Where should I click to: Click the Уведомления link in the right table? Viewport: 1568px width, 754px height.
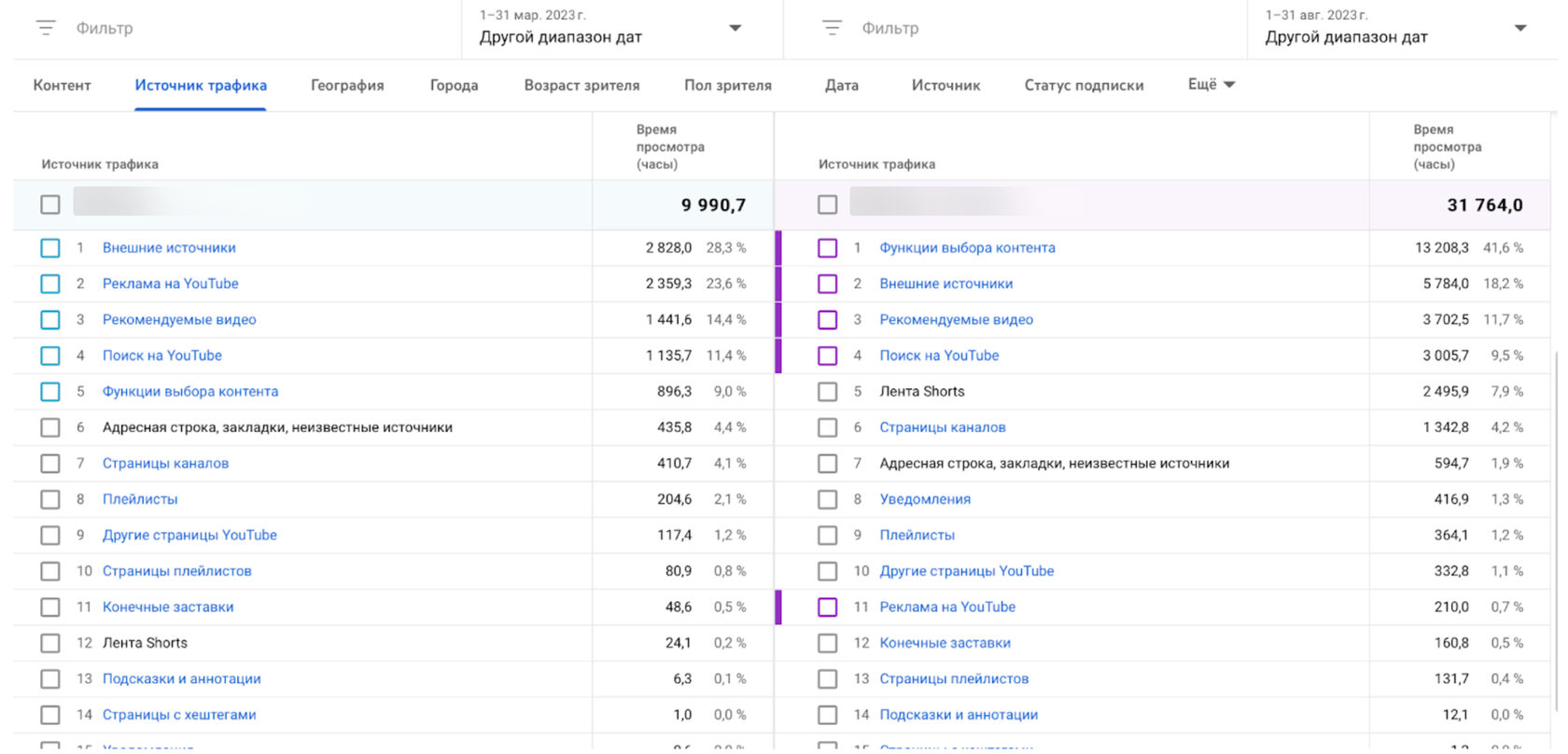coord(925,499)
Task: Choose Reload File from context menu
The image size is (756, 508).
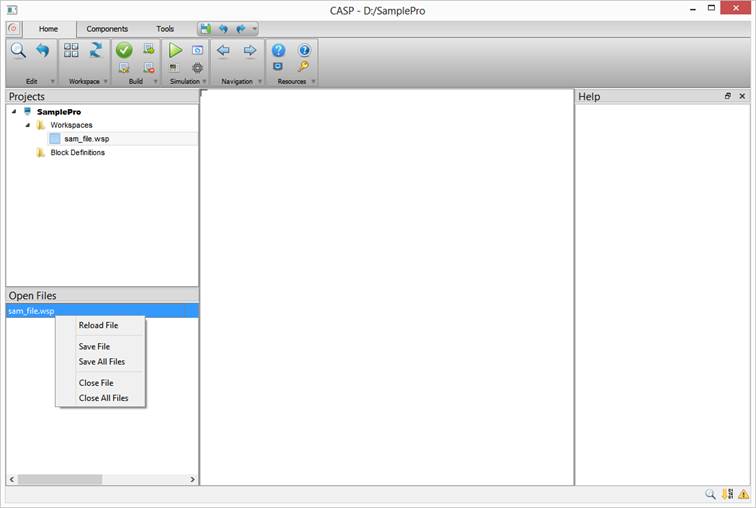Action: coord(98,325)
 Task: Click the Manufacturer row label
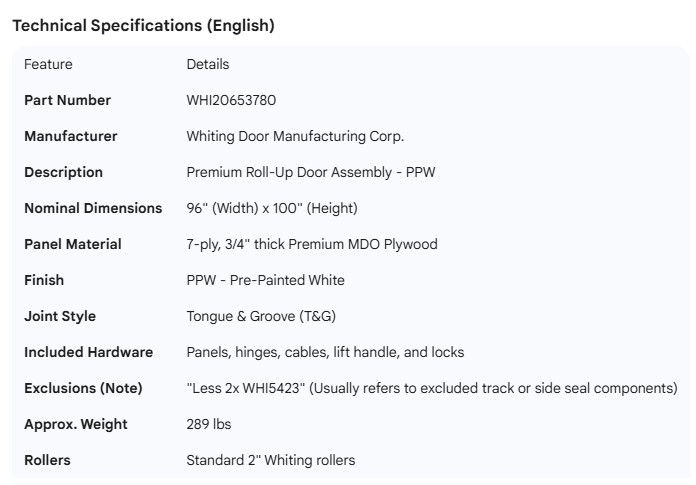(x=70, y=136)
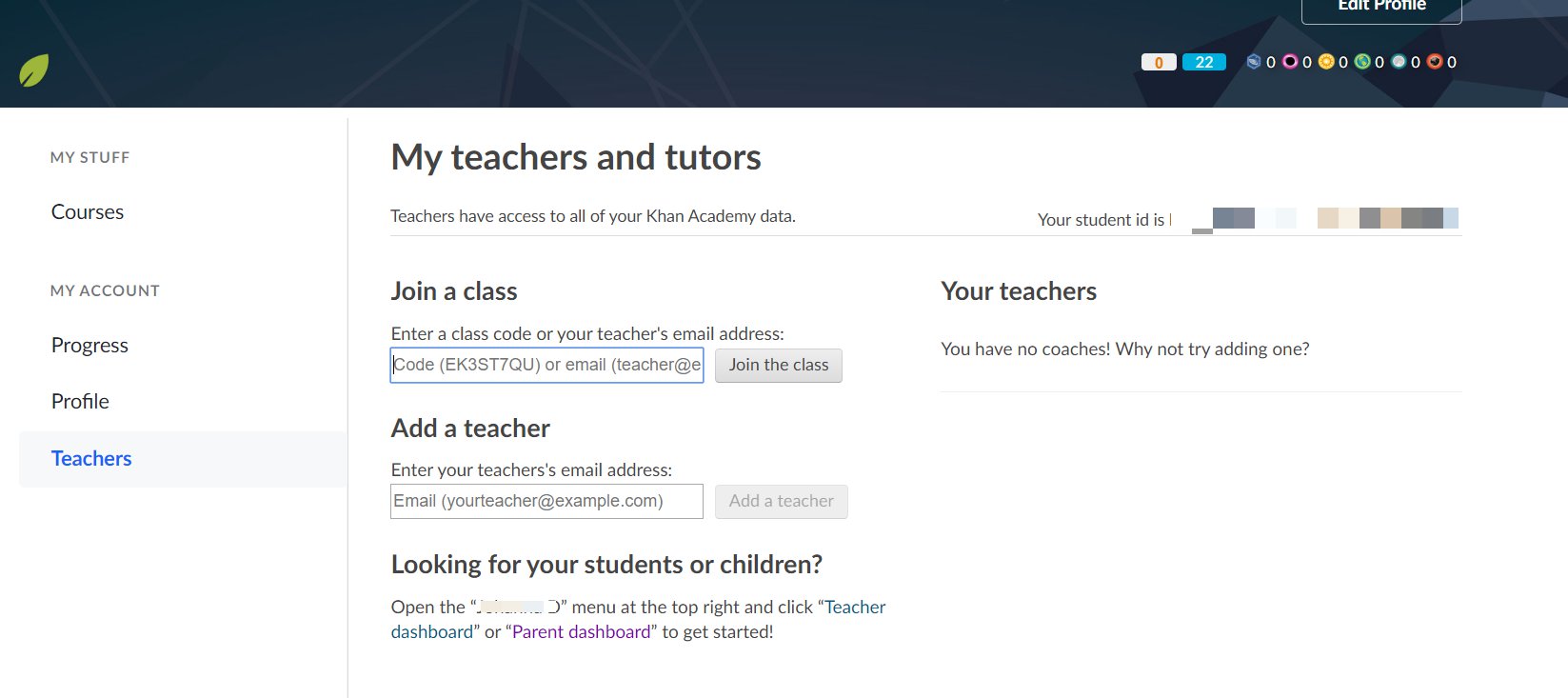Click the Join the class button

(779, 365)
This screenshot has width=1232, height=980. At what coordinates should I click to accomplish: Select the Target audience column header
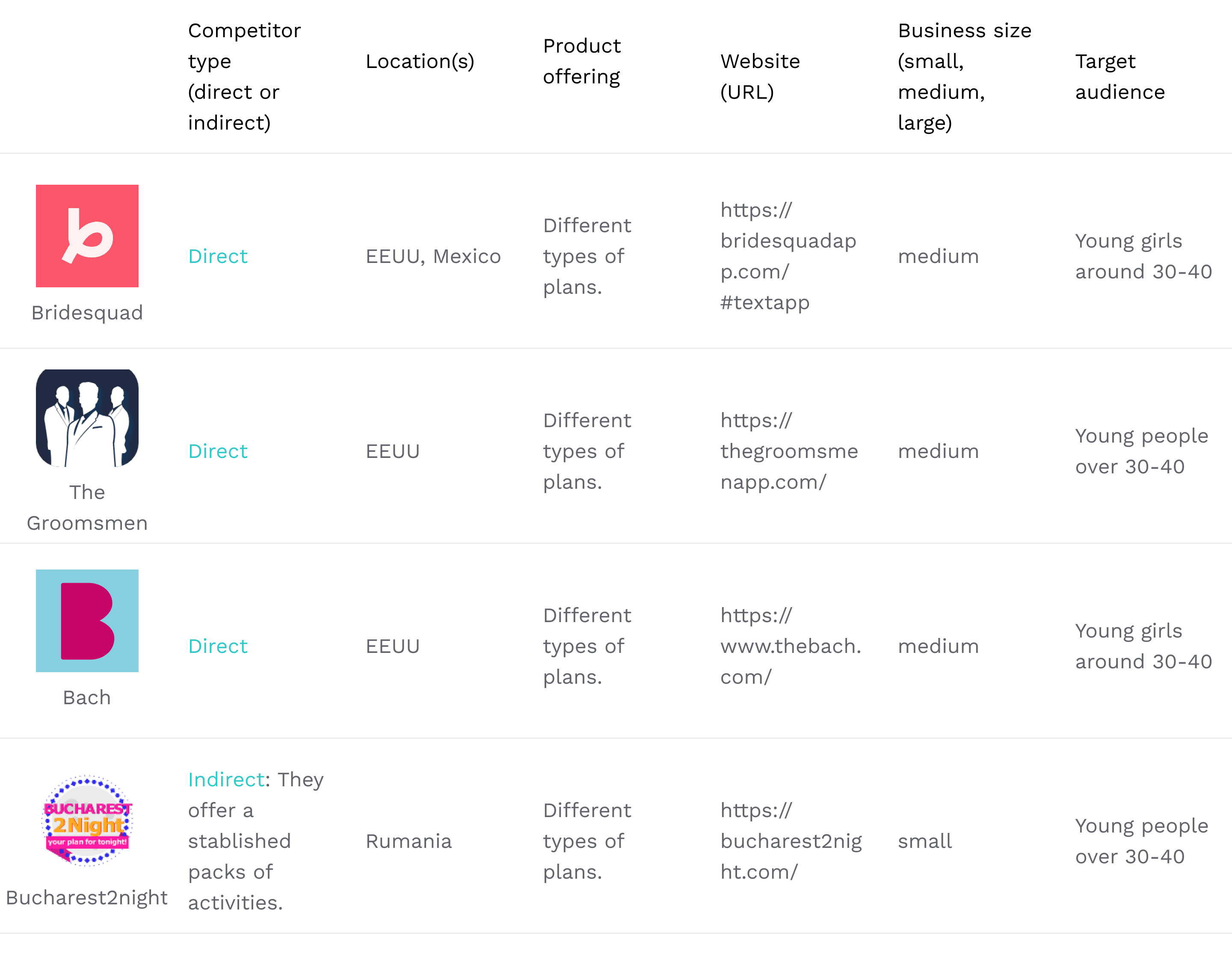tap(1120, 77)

+++++

Write out again only the lines from the line that contains "This screenshot has" through the last line of the records, both ends included, without any of the pictures.

This screenshot has width=1232, height=980. At what coordinates should I click to accomplish: Select the Target audience column header
tap(1120, 77)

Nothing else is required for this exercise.